◆ BRIEF ◆
Lines before the one containing "Viewport: 1920px width, 1200px height." are left out; return that line and all lines after it, exactly, through the end of the records below.

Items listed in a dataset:
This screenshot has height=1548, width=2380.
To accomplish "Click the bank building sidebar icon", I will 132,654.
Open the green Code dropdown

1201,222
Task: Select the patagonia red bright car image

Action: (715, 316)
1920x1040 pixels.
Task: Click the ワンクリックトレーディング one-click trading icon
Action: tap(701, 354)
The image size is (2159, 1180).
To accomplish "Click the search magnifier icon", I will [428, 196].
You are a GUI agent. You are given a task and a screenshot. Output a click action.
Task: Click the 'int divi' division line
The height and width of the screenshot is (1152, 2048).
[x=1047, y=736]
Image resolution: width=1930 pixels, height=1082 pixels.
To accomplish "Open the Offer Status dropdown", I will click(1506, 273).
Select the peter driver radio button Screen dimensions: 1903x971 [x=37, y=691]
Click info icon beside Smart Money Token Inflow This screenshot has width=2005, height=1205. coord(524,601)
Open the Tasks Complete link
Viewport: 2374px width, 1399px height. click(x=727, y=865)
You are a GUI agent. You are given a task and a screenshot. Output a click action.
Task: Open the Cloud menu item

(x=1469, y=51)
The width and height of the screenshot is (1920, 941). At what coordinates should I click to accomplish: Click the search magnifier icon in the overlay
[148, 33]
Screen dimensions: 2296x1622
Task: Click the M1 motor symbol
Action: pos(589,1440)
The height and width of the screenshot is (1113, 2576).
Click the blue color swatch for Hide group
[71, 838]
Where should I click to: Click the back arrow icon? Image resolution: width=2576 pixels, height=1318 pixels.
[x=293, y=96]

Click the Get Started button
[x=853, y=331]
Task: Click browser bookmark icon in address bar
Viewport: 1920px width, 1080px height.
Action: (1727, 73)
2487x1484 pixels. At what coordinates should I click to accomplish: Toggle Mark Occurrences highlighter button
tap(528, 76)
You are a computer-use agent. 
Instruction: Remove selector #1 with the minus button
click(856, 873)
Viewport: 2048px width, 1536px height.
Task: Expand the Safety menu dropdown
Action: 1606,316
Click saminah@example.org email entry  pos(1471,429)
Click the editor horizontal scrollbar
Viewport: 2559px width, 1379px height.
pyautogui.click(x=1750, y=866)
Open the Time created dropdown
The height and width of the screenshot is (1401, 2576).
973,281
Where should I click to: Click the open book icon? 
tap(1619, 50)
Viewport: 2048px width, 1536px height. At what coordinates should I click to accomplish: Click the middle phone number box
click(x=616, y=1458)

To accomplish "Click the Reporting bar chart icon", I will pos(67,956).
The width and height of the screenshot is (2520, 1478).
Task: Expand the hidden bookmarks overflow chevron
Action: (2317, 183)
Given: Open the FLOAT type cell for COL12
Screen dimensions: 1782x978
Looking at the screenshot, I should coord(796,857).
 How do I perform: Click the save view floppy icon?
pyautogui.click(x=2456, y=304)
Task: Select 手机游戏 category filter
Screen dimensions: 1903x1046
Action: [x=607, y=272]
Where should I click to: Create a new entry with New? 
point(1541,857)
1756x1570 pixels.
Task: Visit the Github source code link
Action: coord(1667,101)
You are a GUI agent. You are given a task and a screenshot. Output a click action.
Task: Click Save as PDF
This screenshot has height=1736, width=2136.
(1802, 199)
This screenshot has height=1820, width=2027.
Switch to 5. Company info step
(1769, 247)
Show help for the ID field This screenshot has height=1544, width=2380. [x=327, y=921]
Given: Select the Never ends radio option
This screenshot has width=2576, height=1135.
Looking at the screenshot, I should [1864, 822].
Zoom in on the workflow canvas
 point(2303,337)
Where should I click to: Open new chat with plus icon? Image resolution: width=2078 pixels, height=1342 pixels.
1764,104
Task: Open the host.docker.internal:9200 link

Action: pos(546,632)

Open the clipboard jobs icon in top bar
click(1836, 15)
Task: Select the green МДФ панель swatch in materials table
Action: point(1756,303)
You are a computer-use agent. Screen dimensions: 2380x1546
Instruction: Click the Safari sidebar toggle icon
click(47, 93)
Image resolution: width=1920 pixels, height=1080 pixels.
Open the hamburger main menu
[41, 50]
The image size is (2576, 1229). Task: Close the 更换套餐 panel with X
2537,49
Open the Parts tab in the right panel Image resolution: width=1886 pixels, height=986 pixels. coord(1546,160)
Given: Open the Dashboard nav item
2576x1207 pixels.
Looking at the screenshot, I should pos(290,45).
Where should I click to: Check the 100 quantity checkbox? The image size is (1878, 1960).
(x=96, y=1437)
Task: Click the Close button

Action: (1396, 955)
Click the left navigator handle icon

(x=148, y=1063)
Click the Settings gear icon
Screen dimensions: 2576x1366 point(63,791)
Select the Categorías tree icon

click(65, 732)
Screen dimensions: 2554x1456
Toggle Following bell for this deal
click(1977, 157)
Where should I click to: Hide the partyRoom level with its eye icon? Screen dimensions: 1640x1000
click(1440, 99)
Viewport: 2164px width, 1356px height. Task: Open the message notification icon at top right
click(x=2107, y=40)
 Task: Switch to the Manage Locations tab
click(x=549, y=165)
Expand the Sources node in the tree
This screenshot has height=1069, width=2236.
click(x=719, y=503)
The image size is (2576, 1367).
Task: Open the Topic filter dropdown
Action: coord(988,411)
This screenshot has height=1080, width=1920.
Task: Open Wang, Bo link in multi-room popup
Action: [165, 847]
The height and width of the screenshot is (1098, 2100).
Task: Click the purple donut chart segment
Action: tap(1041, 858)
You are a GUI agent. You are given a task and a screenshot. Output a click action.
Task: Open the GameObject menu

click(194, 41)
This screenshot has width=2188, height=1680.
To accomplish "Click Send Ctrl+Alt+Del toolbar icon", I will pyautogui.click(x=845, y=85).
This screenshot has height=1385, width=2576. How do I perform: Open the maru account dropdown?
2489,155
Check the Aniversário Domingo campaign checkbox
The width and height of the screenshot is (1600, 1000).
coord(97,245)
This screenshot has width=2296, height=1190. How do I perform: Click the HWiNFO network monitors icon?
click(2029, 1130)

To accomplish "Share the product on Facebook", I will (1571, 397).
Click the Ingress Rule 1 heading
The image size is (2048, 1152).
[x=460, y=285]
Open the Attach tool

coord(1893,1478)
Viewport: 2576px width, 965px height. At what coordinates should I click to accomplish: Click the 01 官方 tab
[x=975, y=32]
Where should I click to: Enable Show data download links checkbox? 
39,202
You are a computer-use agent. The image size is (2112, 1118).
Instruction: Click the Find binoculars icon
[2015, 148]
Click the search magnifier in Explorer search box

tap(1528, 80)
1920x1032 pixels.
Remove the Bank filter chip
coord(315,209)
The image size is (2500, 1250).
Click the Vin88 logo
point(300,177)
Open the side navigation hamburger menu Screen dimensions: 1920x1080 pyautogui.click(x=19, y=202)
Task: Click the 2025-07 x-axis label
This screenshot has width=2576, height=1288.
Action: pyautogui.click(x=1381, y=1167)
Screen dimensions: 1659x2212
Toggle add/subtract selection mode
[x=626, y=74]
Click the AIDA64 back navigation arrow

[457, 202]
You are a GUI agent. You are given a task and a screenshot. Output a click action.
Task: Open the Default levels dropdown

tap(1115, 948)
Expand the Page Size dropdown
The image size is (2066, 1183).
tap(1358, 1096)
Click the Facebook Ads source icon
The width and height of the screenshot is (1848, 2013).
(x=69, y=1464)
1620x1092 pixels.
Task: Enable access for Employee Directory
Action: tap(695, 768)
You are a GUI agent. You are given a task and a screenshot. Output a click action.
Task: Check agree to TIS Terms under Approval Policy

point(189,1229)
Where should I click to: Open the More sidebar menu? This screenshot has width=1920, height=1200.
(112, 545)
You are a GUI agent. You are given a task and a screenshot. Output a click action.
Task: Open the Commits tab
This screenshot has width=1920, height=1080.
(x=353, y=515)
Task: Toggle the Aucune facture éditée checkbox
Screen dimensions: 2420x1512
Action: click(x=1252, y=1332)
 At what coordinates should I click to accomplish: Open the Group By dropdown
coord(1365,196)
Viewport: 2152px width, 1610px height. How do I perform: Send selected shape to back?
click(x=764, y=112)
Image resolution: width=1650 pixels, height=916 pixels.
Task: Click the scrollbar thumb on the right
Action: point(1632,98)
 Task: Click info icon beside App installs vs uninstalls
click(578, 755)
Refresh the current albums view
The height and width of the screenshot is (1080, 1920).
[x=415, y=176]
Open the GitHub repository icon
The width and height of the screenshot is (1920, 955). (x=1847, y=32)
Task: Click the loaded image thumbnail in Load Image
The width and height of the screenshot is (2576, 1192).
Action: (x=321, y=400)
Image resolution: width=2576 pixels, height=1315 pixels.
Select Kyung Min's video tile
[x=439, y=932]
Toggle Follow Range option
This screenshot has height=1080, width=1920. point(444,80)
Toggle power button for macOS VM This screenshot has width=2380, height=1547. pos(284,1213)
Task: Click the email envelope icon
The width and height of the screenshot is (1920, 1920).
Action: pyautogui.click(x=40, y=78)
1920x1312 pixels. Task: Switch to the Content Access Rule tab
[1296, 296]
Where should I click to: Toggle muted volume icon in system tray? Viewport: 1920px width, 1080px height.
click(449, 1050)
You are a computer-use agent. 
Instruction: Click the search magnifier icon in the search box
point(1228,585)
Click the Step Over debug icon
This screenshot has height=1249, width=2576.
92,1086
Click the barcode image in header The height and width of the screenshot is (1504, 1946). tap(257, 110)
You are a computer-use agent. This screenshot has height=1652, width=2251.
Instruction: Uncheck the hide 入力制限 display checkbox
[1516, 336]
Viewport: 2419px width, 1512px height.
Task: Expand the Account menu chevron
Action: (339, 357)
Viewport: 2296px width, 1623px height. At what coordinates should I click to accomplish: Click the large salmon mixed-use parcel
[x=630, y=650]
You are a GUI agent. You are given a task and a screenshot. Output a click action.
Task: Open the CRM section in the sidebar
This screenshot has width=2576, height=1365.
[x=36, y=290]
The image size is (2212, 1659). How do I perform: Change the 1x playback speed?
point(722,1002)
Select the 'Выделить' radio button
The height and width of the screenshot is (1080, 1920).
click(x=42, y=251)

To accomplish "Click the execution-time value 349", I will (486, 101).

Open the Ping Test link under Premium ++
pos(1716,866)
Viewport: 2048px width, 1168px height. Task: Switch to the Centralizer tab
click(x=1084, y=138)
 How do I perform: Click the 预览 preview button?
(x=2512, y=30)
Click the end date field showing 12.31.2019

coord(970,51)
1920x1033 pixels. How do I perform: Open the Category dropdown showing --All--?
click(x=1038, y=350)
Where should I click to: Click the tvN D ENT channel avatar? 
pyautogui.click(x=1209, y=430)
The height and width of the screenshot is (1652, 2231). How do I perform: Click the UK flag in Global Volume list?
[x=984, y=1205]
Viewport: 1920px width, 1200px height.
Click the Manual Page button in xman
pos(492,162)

◆ ANSWER TO THE EXERCISE ◆
Viewport: 1920px width, 1200px height.
Click the Manual Page button in xman
pos(492,162)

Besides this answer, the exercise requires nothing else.